All the ocean cruise companies are public so they have a lot of money behind them. But they can't fill their ships, yet they keep building new ones and they get bigger and bigger. Speaking of over-tourism, if you go to Venice and two 5,000-passenger cruise ships turn up on the same day, that's 10,000 people descending on Venice at once.

That's a real issue. And when they can't fill their ships you see terrible price discounting. It's good for consumers when you can get a luxury cruise for under US$1000, but I don't understand it if cruise companies can't fill their current ships, yet there's US$100 billion in new cruise development underway. There are no regulations on ocean cruising (which is bad because) there's already enough talk about how we're damaging the environment because of planes, cruise ships and over-tourism. These companies have to be careful we don't shoot ourselves in the foot.
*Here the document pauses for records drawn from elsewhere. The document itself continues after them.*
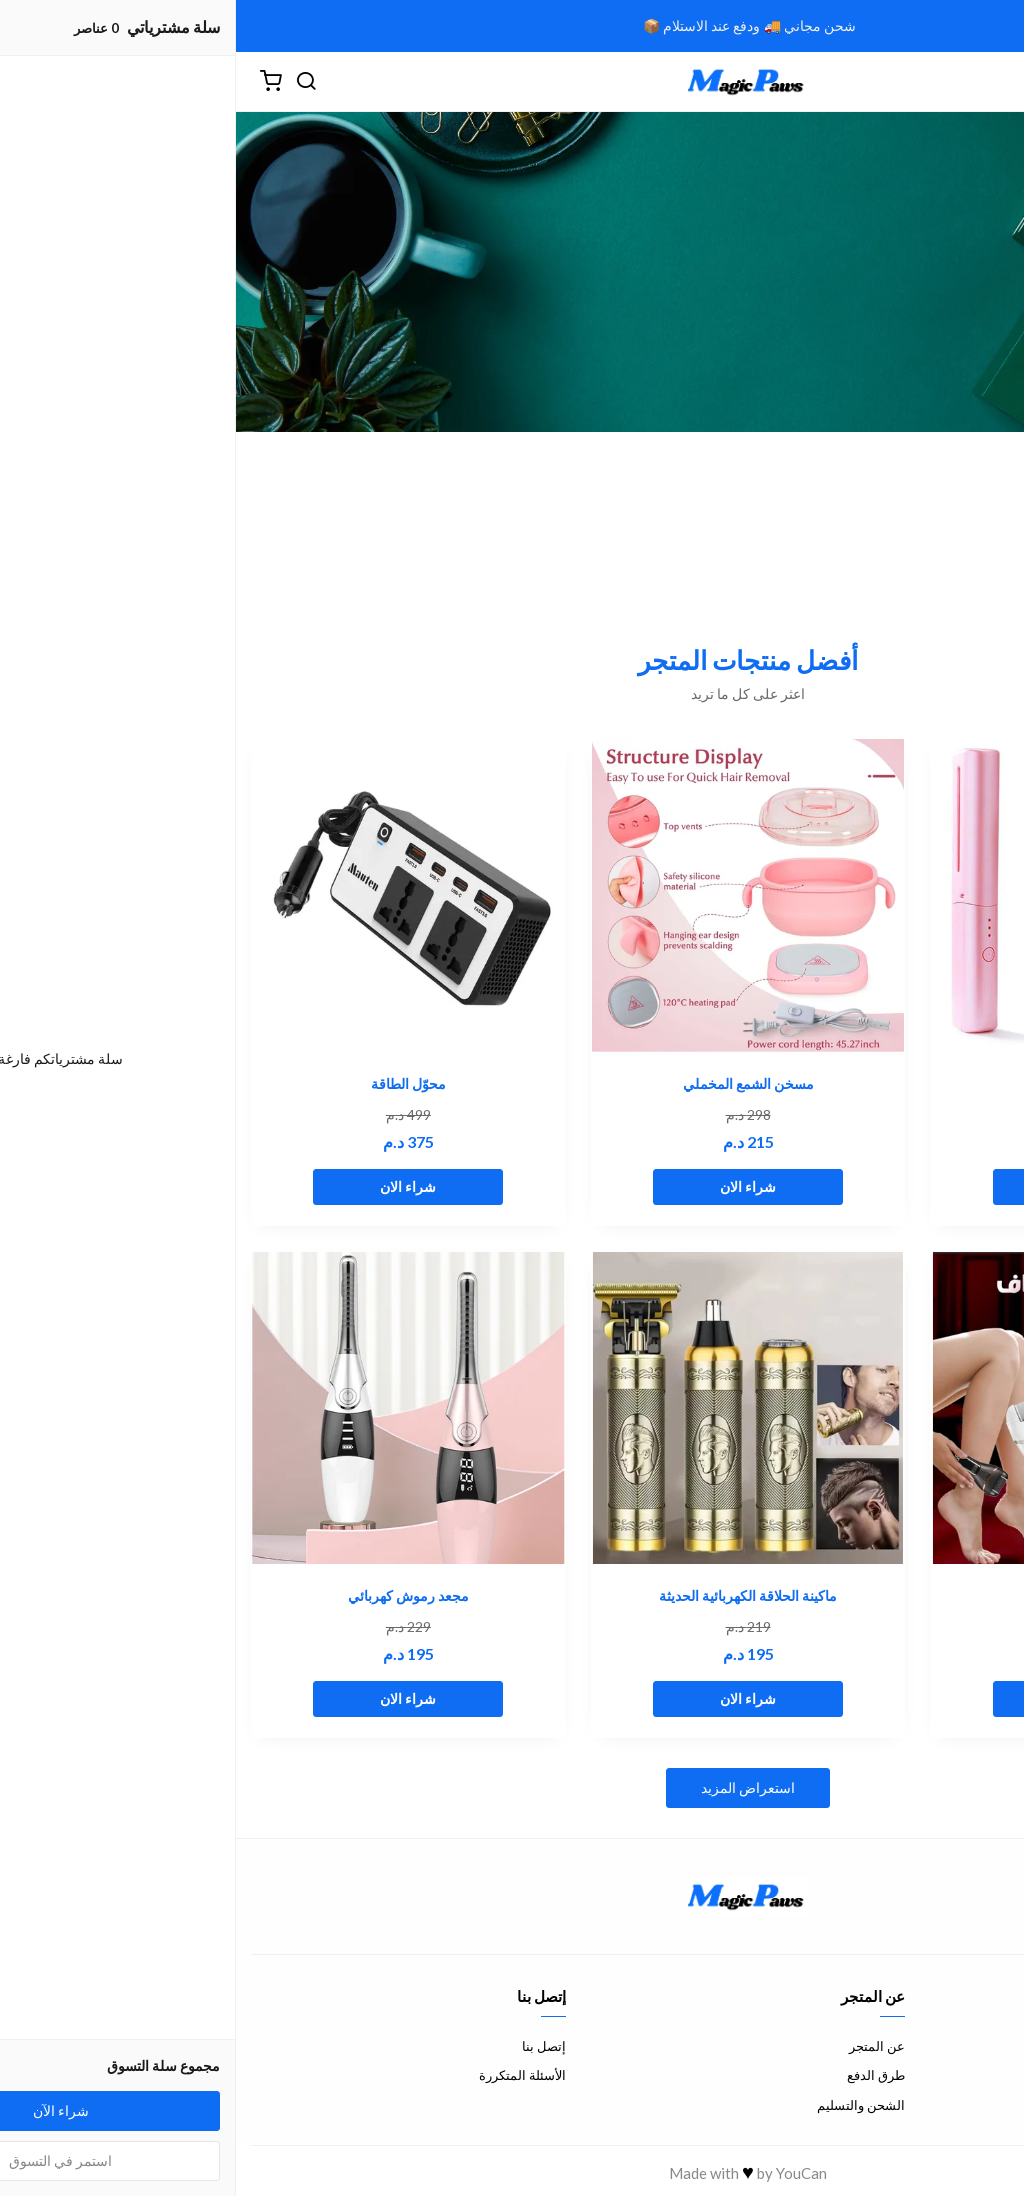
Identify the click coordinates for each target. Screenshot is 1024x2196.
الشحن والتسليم (625, 2105)
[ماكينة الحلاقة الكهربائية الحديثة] (512, 1408)
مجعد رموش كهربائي (172, 1595)
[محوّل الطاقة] (172, 895)
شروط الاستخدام (963, 2046)
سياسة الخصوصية (961, 2105)
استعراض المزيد (512, 1787)
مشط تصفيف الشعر (852, 1083)
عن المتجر (641, 2046)
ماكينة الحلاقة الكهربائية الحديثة (512, 1595)
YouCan (565, 2173)
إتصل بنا (308, 2046)
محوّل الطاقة (172, 1083)
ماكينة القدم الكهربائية (852, 1595)
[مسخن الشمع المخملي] (512, 895)
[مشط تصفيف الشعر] (851, 895)
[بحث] (70, 82)
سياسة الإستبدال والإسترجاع (933, 2075)
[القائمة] (994, 82)
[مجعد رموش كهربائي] (172, 1408)
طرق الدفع (640, 2075)
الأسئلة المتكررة (286, 2075)
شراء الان (852, 1186)
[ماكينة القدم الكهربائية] (851, 1408)
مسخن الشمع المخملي (512, 1083)
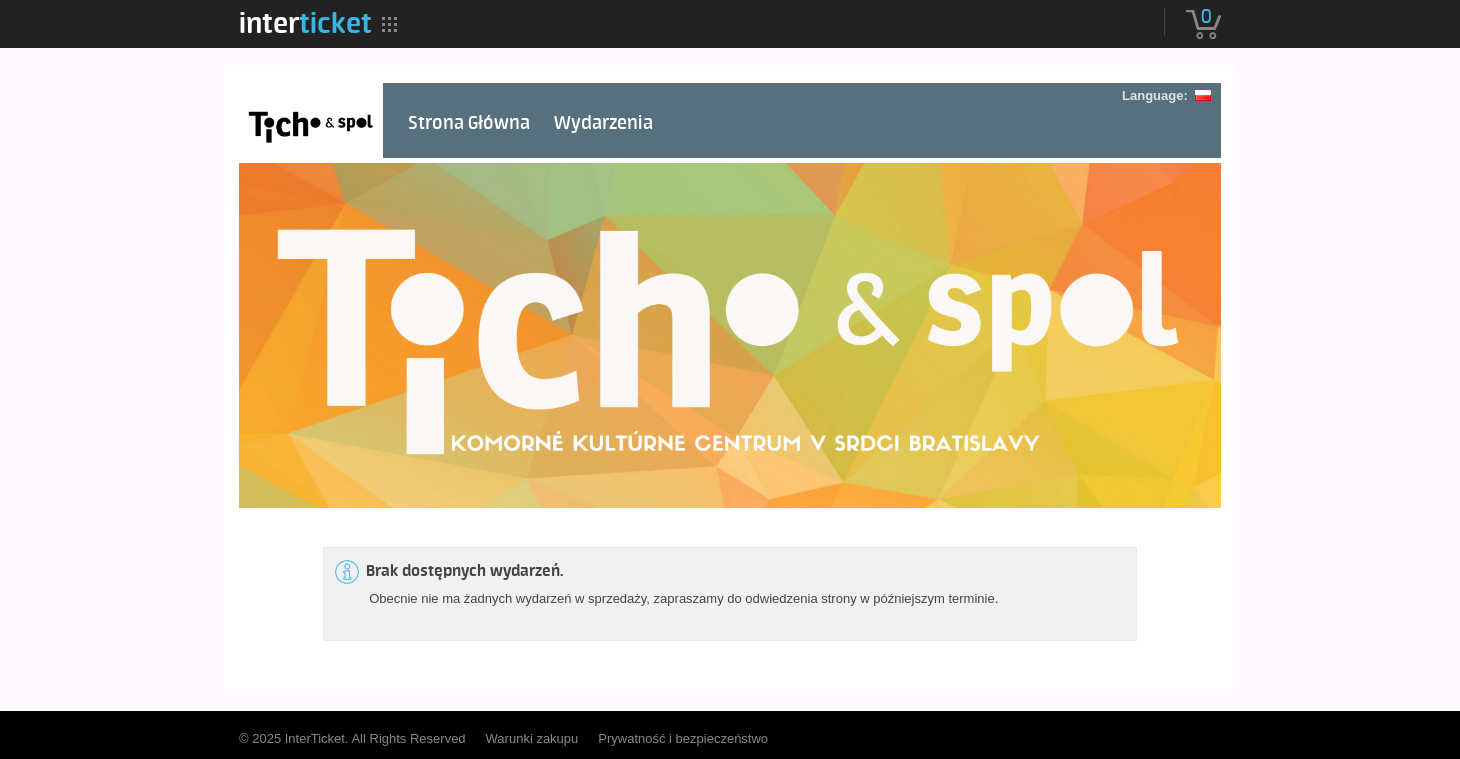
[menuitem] (305, 23)
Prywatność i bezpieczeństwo (683, 738)
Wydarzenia (603, 123)
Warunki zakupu (532, 738)
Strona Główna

Has the growing interest in bespoke, individualised itineraries by boutique travel operators had an impact on TTC, which specialises in guided group tours?

No. There are a couple of billion people in the markets that we serve so there's more than enough business for everyone. Some of these startups don't have the expertise and history that we have. But group travel is really a misnomer and our challenge is for people to understand that a guided holiday with Trafalgar or Insight is very different from what it was 20 years ago. Our tours are 40 people at most for Trafalgar and on average 22 to 24 for Luxury Gold. We offer different experiences so you're not with 40 people all the time. You could be in a group of 10 going out to your choice of restaurant, but you still have your own table of two or maybe another couple if you've made friends on the trip. From the feedback we get, people make friends for a lifetime when you're travelling with other people, which is part of what makes a wonderful holiday - not just seeing the sights and sounds.

So how do you ensure that your brands stay in touch with changing tastes?

We take the Japanese approach of kaizen, or continuous improvement. We've seen massive growth in our Trafalgar and Cost Saver brands, and we see a lot of upside in Luxury Gold, especially in Asia. We understand how important digital technology is so we've invested in a lot of mobile tools for our travellers. For millennials, we're about to roll out a very expensive telephone system globally that allows us to do webchat and texting because that's how they want to communicate.

River cruises - on smaller ships rather than huge cruise liners - are a growth area for you with Uniworld. But how do you change the perception of cruises as an activity for 'old people'?

It will take time, but the potential is phenomenal. River cruising is the best of both an ocean and land experience.

With just 150 to 200 people it's a far more intimate experience - it's like a luxury hotel on water. We just launched our newly renovated super ship Bon Voyage which has some incredible artwork on board including Picasso, and the interiors are designed by my mother and sister with finest fabrics from Paris. We aren't building new ships as part of our environmental footprint.

We have other new ships we are building which will replace the ones we have in Egypt, Vietnam, Cambodia and Portugal.

TTC is, and always will be, a family-owned company. Why?

Being a family-owned and run business, we have no pressures from the financial market because we have no debt. We control our own destiny so we determine as a family what we want to do in terms of new projects.

I have two sisters and cousins in the business and my parents taught us to stay close because it's so easy to have disagreements. We are a business first and family second because we have 10,000 families to support. Also, we're all very busy - if we weren't then maybe we would have time to pick on each other!

What's the best piece of advice your father has ever given you?

Never worry about the competition. Just focus on your own business and do that really well. Serve two customers well. They'll tell two other people and then you'll have four customers and it will keep getting better.

Too many people worry about what the competition is doing, but you can't control it and it distracts you from focusing 99 per cent of your efforts on your own business.